Uber Eats et l’ensemble des plateformes qui paient leurs travailleurs des pacotilles pour un travail «à la pièce» existent parce qu’il y a au Québec, en 2025, des gens qui considèrent que leur travail ne vaut pas le salaire minimum.

Ils sont étudiants, travailleurs étrangers, chômeurs ou simplement des individus qui survivent sur la fine ligne entre pauvreté et itinérance.

Uber Eats, ce n’est pas un emploi. C’est, au mieux, un passe-temps. Au pire, une forme moderne et excessivement pernicieuse d’esclavage.

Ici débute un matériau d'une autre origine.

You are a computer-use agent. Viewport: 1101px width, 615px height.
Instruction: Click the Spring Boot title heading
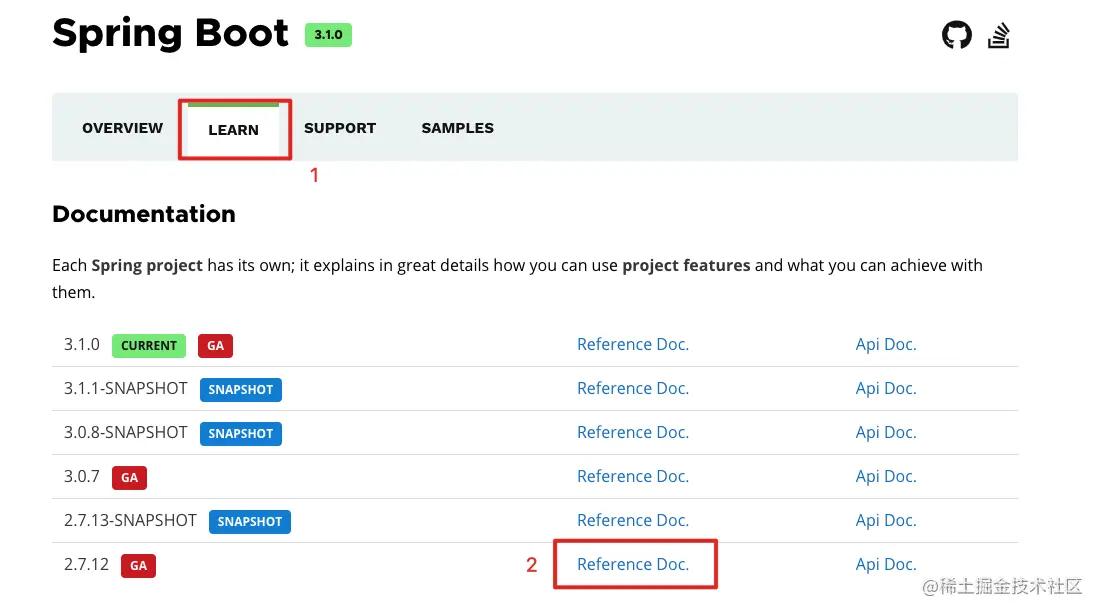pos(170,33)
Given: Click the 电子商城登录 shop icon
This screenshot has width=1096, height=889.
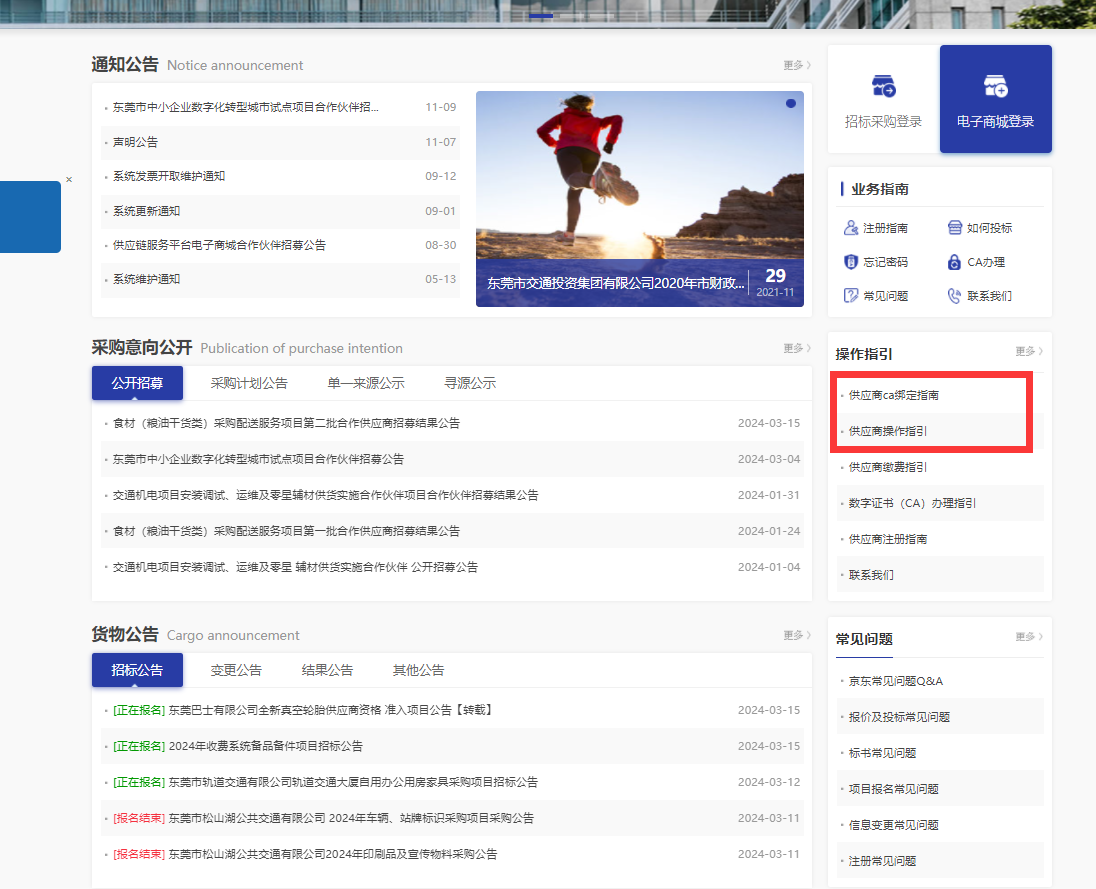Looking at the screenshot, I should 995,87.
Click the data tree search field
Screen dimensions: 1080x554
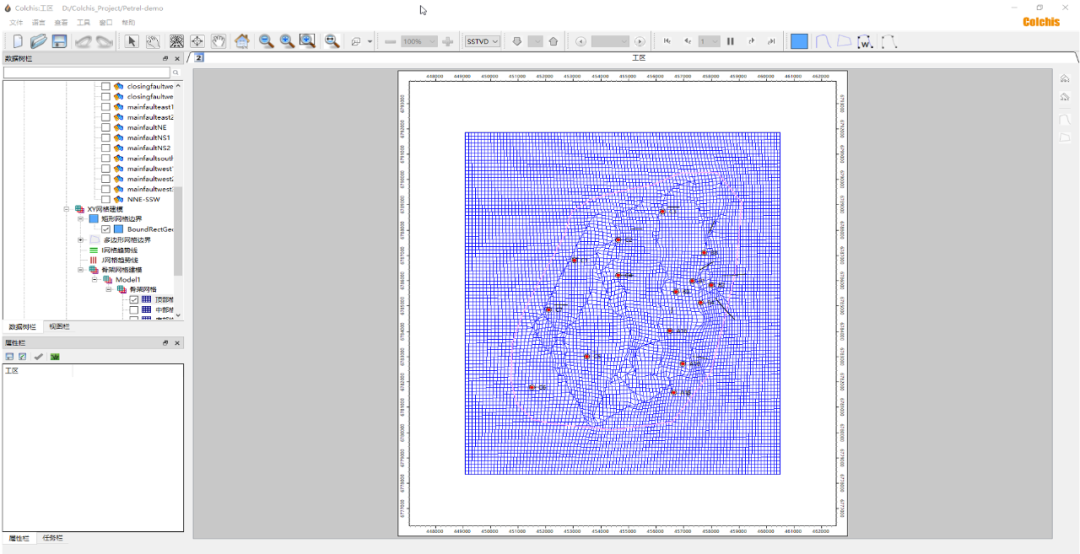[86, 73]
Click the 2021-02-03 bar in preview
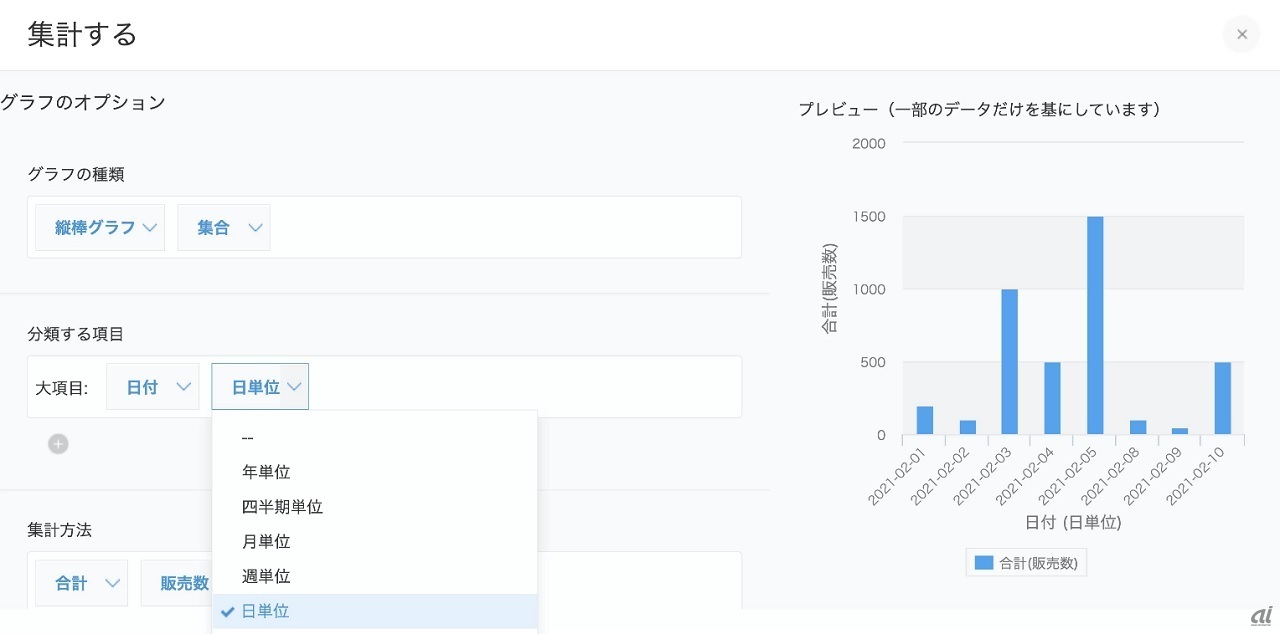The width and height of the screenshot is (1280, 634). [1009, 362]
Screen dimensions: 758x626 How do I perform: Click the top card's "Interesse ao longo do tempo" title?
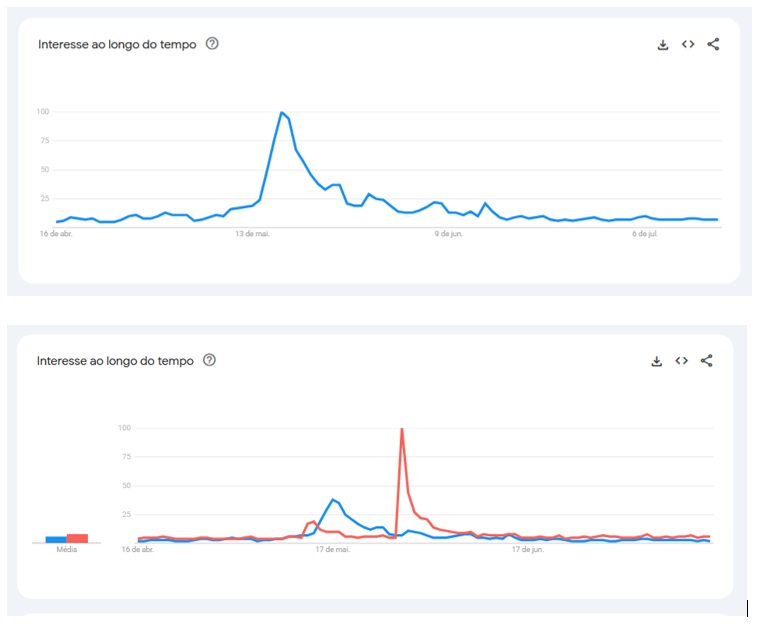(x=117, y=45)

Des chiffres qui ne mentent pas

Le marché de la livraison instantanée «à la Uber Eats» ne devrait, en principe, pas vraiment exister. Les restaurants le font par obligation. Les livreurs travaillent pour à peu près rien. Les clients paient des frais exorbitants.

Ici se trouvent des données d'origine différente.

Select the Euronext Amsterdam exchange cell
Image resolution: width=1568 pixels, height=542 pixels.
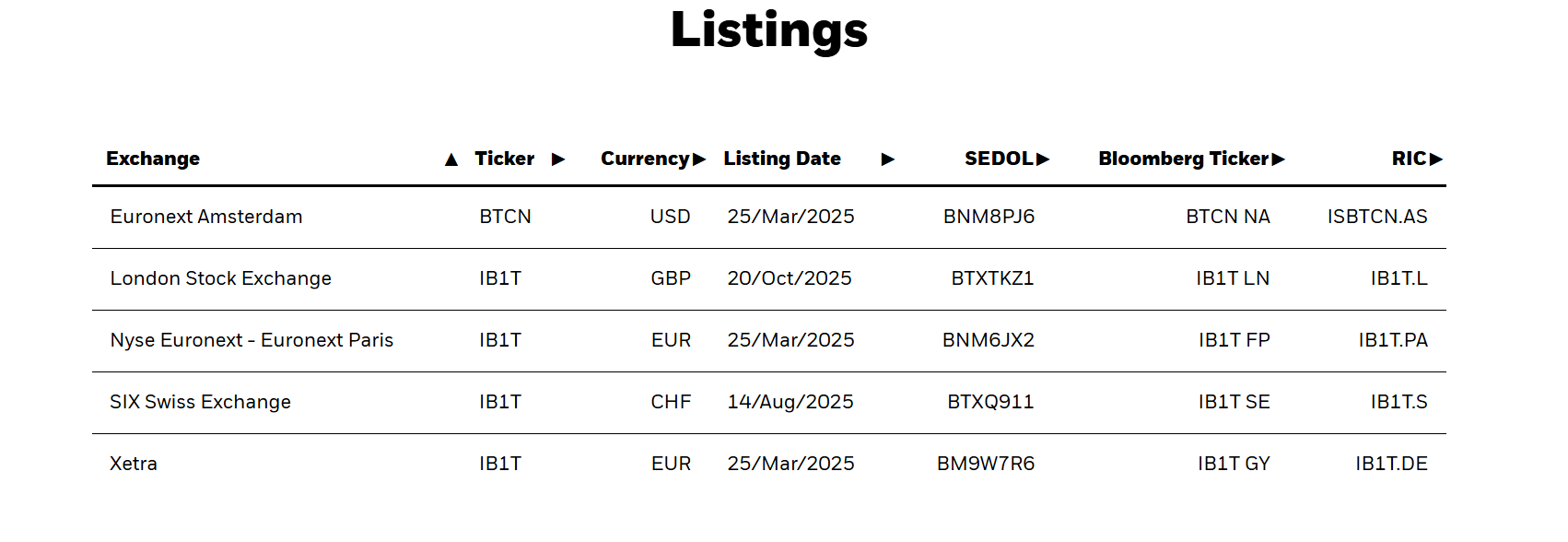pos(206,217)
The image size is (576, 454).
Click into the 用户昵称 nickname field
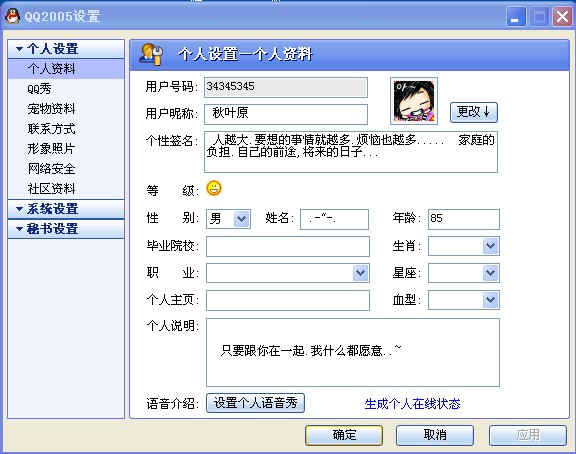click(x=286, y=114)
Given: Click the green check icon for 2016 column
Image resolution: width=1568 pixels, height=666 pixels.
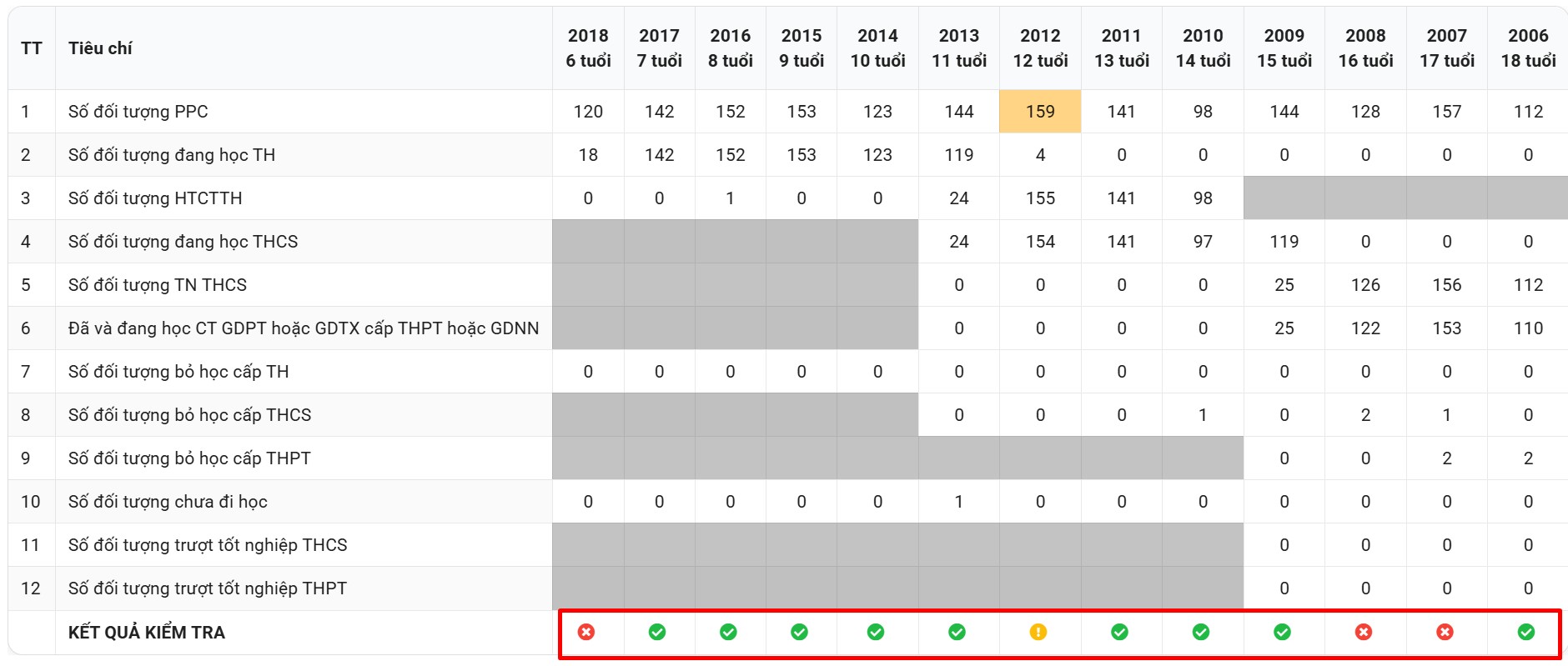Looking at the screenshot, I should 728,632.
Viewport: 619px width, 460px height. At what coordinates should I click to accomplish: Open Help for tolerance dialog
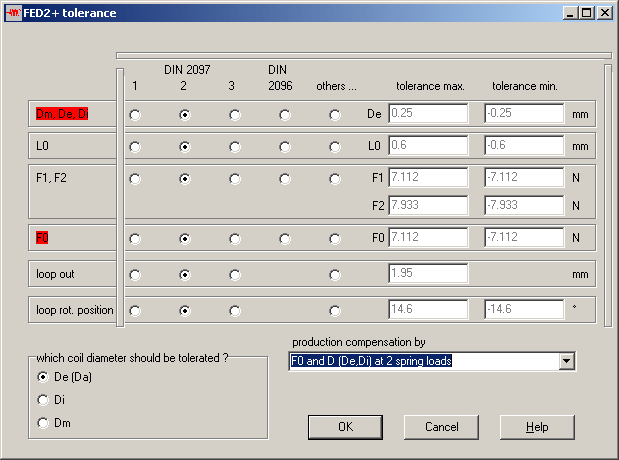tap(537, 427)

Uber Eats, c’est une taxe sur la paresse et la désorganisation.

La plupart des adeptes de cette économie flexible sont jeunes: l’âge moyen est 25 ans et les trois quarts ont moins de 30 ans.

En travaillant une semaine complète de près de 40h, Nora a gagné à peine 400$. Impossible, dans ces circonstances, de se loger convenablement. De se nourrir. D’élever une famille.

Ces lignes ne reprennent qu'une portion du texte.